Many of our friends with local business and practices have taken massive earnings hits. Offices have flooded, closed, or even been swept away. My heart is breaking for them and their families.
Meanwhile, I’ve cried many grateful tears that my livelihood is online, and therefore mostly unaffected. I’ve emerged from the initial shock and grief of the situation more determined than ever to continue my mission of conscious money work. I want to support our recovery efforts here on the ground — and also nurture my online business, trusting that both of these efforts will strengthen each other. I know that if I can show up for my work and continue to grow a healthy business, I’ll be able to bring more money into Boulder and be able to show up in more empowered and supportive ways. So I’m honoring the interviews I already had queued up for my upcoming Money Memoir Series, I’m so touched by how open-hearted and loving my guests are, and honored that we can meet each other in such a tender way, during such a tender time.
I’m definitely feeling grateful for all the tools I have to meet this disaster consciously. I’m grateful for body check-ins and my conscious money practice. I’m grateful for my dear friend and nutritionist Marcie Goldman, who suggested some wonderful, soothing herbal tinctures to keep me calm and present. (ie: Deep Stress by Wish Garden Herbs). And I’m so grateful for my amazing community, and how everyone has shown up, pitched in, and loved each other through this difficult time.
As our dear friend and fellow Boulderite, Ryan Oelke, posted in response to the flood:
“Realizing more and more that the best insurance I can invest in is mindfulness and the capacity to be present with what is arising”. ~ Ryan Oelke
My heart goes out to everyone affected by this tragedy.
If you and your family have been impacted by the flood, please be gentle with yourself. If you find yourself disoriented or overwhelmed — be patient, breathe through it as best you can, and love yourself, right where you are. It will take some time for many of us to get back on our feet. Allow yourself to receive support from those who offer it. Surround yourself with people who will remind you to eat (and eat well!), rest, laugh, and take your time.

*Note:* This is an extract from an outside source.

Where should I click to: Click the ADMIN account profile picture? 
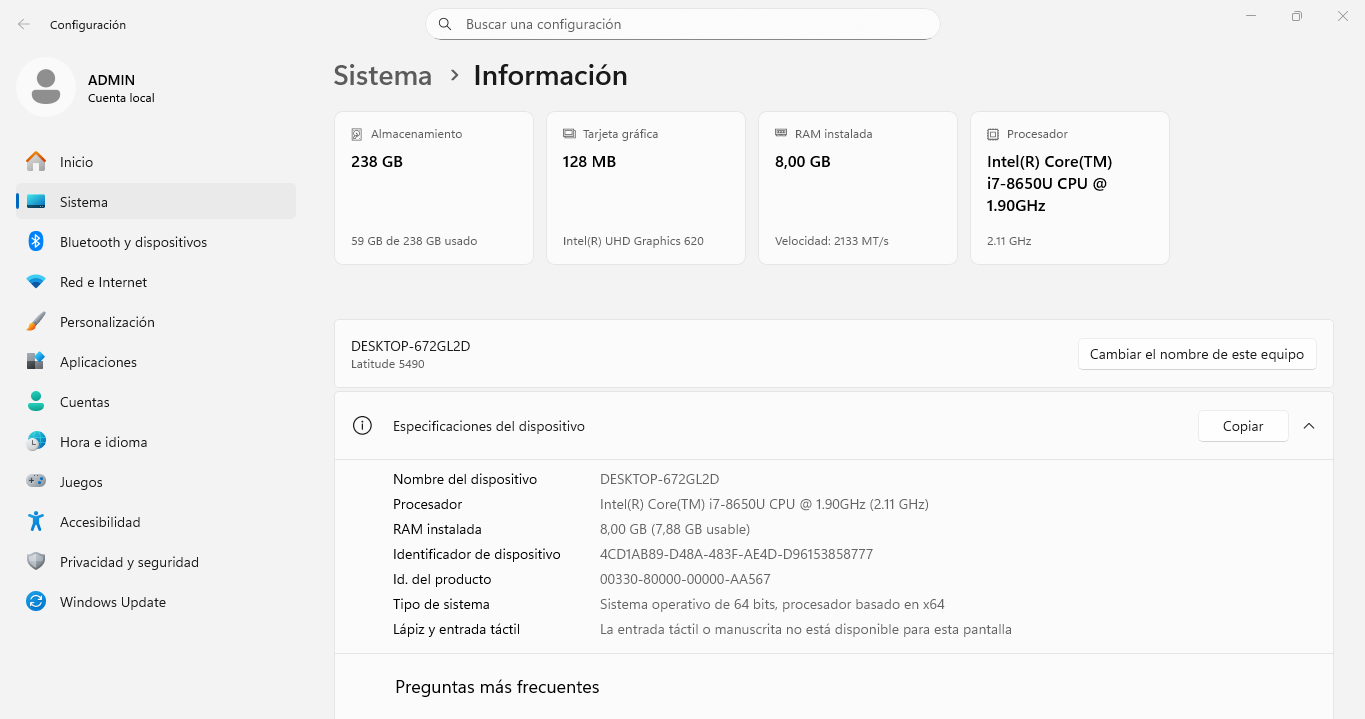46,88
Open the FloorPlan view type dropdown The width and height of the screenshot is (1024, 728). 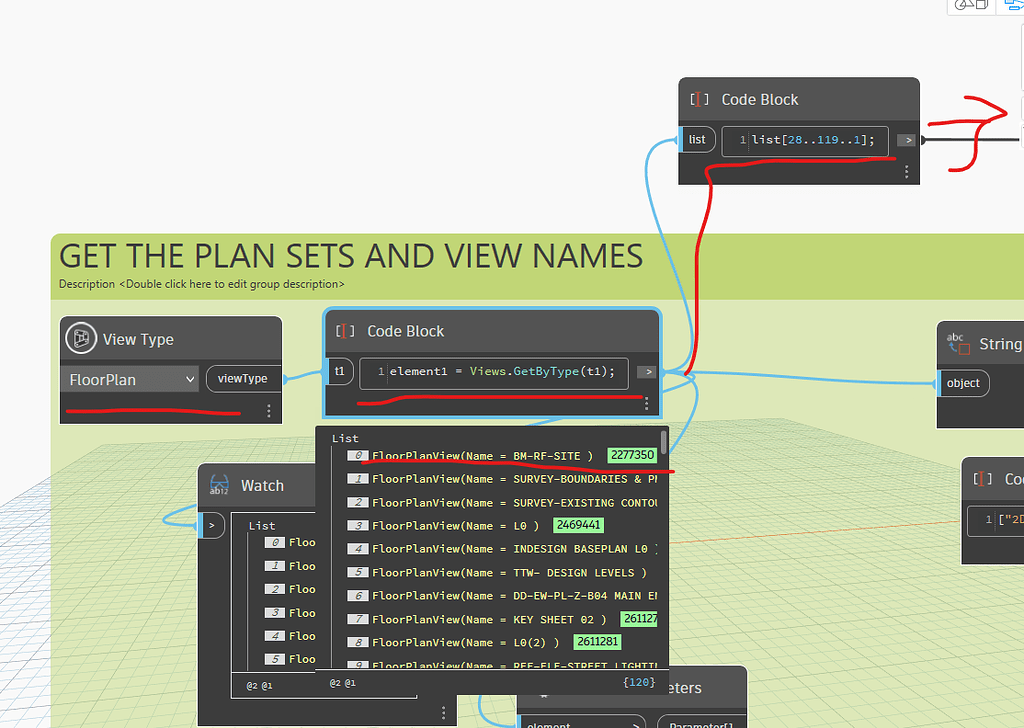click(129, 379)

For people who need to report their cases to FEMA: you’re in a huge transition, and this will take time. There will be paperwork, and you will likely need support. Please reach out for help when you need it! Here’s a helpful website to guide you through FEMA paperwork and more. You can also watch Forest’s Facebook page: he’s reporting resources as he finds them. Community is the most important thing right now, so be present, allow others to help you, and give yourself time to move through this.
How can you help?
Many people have asked me and Forest how they can support our Boulder community from a distance. Here are a few ways:
Donate Boulder – Community Organized Flood Relief
Help Colorado Now – For Financial Donations
There are more resources and links to direct families on my FB page.

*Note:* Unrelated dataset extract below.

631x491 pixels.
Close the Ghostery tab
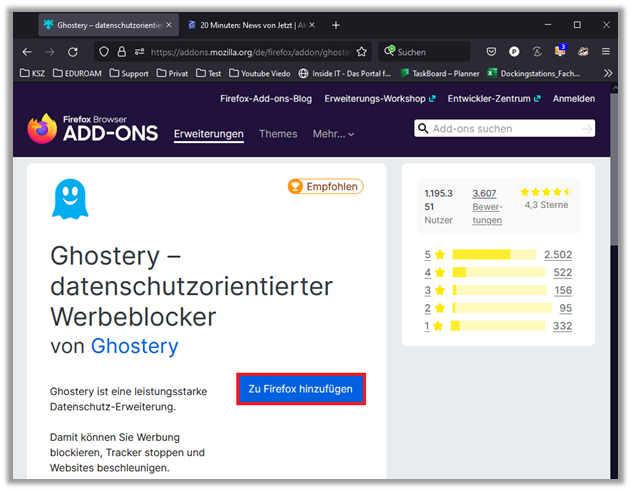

This tragedy offers us all a choice.
Here in Boulder, we’ve all learned: at any moment, everything can change. For example: a friend of mine was saving money to buy a house in Lyons, Colorado — and that dream is now washed away.

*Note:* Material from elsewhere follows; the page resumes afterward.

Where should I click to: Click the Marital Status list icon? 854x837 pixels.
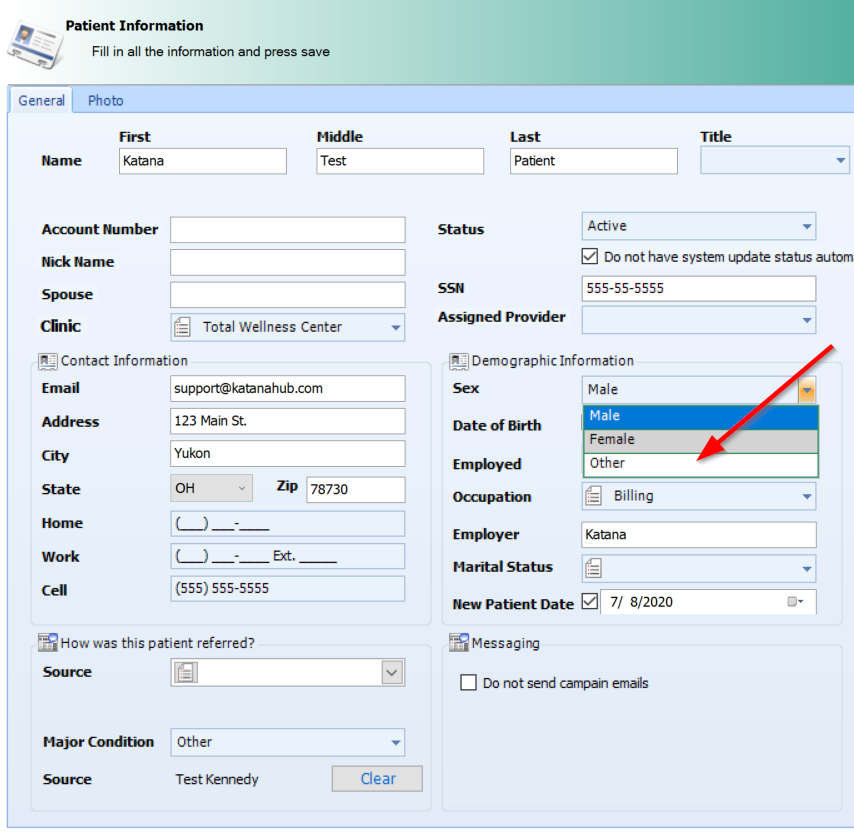(x=593, y=569)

We could choose to look at all this and say, “screw planning, screw money practices, nothing matters!” But in difficult times like this, what’s really important becomes so very clear. It’s doing good work in the world. It’s being kind — to those in need, to strangers, to our loved ones, and to ourselves. It’s being present to everything that’s happening and swirling and whirling around in and around us. And it’s helping each other get the practical resources we all need to help us through.
Whether you’ve been touched by this flood or are far from it, I wish you presence and community and loving support.